BEGIN SUPPLIED DATA

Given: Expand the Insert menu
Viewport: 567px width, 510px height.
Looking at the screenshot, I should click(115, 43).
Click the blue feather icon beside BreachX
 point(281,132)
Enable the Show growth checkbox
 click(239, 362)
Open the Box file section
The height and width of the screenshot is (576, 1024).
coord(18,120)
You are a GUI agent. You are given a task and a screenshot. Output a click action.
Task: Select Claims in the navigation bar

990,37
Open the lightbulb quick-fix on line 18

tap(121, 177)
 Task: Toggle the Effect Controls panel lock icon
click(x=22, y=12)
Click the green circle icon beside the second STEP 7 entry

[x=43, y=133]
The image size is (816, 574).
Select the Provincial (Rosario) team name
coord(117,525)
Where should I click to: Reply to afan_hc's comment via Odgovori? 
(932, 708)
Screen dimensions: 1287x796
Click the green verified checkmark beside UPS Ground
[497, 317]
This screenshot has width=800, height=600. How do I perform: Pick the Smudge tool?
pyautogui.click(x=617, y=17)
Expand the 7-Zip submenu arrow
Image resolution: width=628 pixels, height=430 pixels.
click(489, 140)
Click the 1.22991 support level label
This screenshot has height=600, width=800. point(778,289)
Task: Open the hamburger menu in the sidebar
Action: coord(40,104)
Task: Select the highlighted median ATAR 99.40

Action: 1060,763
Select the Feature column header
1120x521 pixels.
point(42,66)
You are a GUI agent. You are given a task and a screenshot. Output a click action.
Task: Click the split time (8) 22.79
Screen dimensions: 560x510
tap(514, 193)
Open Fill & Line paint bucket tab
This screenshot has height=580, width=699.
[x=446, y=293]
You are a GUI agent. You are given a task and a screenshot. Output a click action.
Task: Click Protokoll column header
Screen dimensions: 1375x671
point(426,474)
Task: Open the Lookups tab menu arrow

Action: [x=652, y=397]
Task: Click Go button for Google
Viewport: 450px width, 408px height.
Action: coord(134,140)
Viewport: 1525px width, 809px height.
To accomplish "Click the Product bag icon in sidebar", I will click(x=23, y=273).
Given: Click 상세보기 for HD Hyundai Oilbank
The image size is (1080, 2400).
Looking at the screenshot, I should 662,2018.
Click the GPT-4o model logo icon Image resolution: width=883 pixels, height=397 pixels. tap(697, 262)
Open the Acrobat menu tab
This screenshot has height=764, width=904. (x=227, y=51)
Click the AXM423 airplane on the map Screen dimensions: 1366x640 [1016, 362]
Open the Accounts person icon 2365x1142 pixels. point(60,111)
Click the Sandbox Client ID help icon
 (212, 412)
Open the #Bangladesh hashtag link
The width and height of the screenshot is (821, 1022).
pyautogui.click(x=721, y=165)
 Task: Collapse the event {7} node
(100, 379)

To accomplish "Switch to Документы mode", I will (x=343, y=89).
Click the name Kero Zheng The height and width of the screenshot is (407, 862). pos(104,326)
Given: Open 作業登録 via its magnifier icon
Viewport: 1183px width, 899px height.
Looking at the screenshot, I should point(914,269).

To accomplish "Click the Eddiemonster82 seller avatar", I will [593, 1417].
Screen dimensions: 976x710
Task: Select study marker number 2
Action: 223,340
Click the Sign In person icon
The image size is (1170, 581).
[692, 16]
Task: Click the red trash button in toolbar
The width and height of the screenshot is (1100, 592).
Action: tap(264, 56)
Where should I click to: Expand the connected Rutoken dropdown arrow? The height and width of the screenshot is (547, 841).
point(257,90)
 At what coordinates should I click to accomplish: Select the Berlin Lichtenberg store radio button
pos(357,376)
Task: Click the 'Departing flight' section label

END SUPPLIED DATA

### WORK REQUIRED
Write the listing out again, matching every line exactly.

### EXERCISE OUTPUT
Given: Expand the Insert menu
Viewport: 567px width, 510px height.
Looking at the screenshot, I should click(115, 43).
Click the blue feather icon beside BreachX
 point(281,132)
Enable the Show growth checkbox
 click(239, 362)
Open the Box file section
The height and width of the screenshot is (576, 1024).
coord(18,120)
You are a GUI agent. You are given a task and a screenshot. Output a click action.
Task: Select Claims in the navigation bar

990,37
Open the lightbulb quick-fix on line 18

tap(121, 177)
 Task: Toggle the Effect Controls panel lock icon
click(x=22, y=12)
Click the green circle icon beside the second STEP 7 entry

[x=43, y=133]
The image size is (816, 574).
Select the Provincial (Rosario) team name
coord(117,525)
Where should I click to: Reply to afan_hc's comment via Odgovori? 
(932, 708)
Screen dimensions: 1287x796
Click the green verified checkmark beside UPS Ground
[497, 317]
This screenshot has width=800, height=600. How do I perform: Pick the Smudge tool?
pyautogui.click(x=617, y=17)
Expand the 7-Zip submenu arrow
Image resolution: width=628 pixels, height=430 pixels.
click(489, 140)
Click the 1.22991 support level label
This screenshot has height=600, width=800. point(778,289)
Task: Open the hamburger menu in the sidebar
Action: coord(40,104)
Task: Select the highlighted median ATAR 99.40

Action: 1060,763
Select the Feature column header
1120x521 pixels.
point(42,66)
You are a GUI agent. You are given a task and a screenshot. Output a click action.
Task: Click the split time (8) 22.79
Screen dimensions: 560x510
tap(514, 193)
Open Fill & Line paint bucket tab
This screenshot has height=580, width=699.
[x=446, y=293]
You are a GUI agent. You are given a task and a screenshot. Output a click action.
Task: Click Protokoll column header
Screen dimensions: 1375x671
point(426,474)
Task: Open the Lookups tab menu arrow

Action: [x=652, y=397]
Task: Click Go button for Google
Viewport: 450px width, 408px height.
Action: coord(134,140)
Viewport: 1525px width, 809px height.
To accomplish "Click the Product bag icon in sidebar", I will click(x=23, y=273).
Given: Click 상세보기 for HD Hyundai Oilbank
The image size is (1080, 2400).
Looking at the screenshot, I should 662,2018.
Click the GPT-4o model logo icon Image resolution: width=883 pixels, height=397 pixels. tap(697, 262)
Open the Acrobat menu tab
This screenshot has height=764, width=904. (x=227, y=51)
Click the AXM423 airplane on the map Screen dimensions: 1366x640 [1016, 362]
Open the Accounts person icon 2365x1142 pixels. point(60,111)
Click the Sandbox Client ID help icon
 (212, 412)
Open the #Bangladesh hashtag link
The width and height of the screenshot is (821, 1022).
pyautogui.click(x=721, y=165)
 Task: Collapse the event {7} node
(100, 379)

To accomplish "Switch to Документы mode", I will (x=343, y=89).
Click the name Kero Zheng The height and width of the screenshot is (407, 862). pos(104,326)
Given: Open 作業登録 via its magnifier icon
Viewport: 1183px width, 899px height.
Looking at the screenshot, I should point(914,269).

To accomplish "Click the Eddiemonster82 seller avatar", I will [593, 1417].
Screen dimensions: 976x710
Task: Select study marker number 2
Action: 223,340
Click the Sign In person icon
The image size is (1170, 581).
[692, 16]
Task: Click the red trash button in toolbar
The width and height of the screenshot is (1100, 592).
Action: tap(264, 56)
Where should I click to: Expand the connected Rutoken dropdown arrow? The height and width of the screenshot is (547, 841).
point(257,90)
 At what coordinates should I click to accomplish: Select the Berlin Lichtenberg store radio button
pos(357,376)
Task: Click the 'Departing flight' section label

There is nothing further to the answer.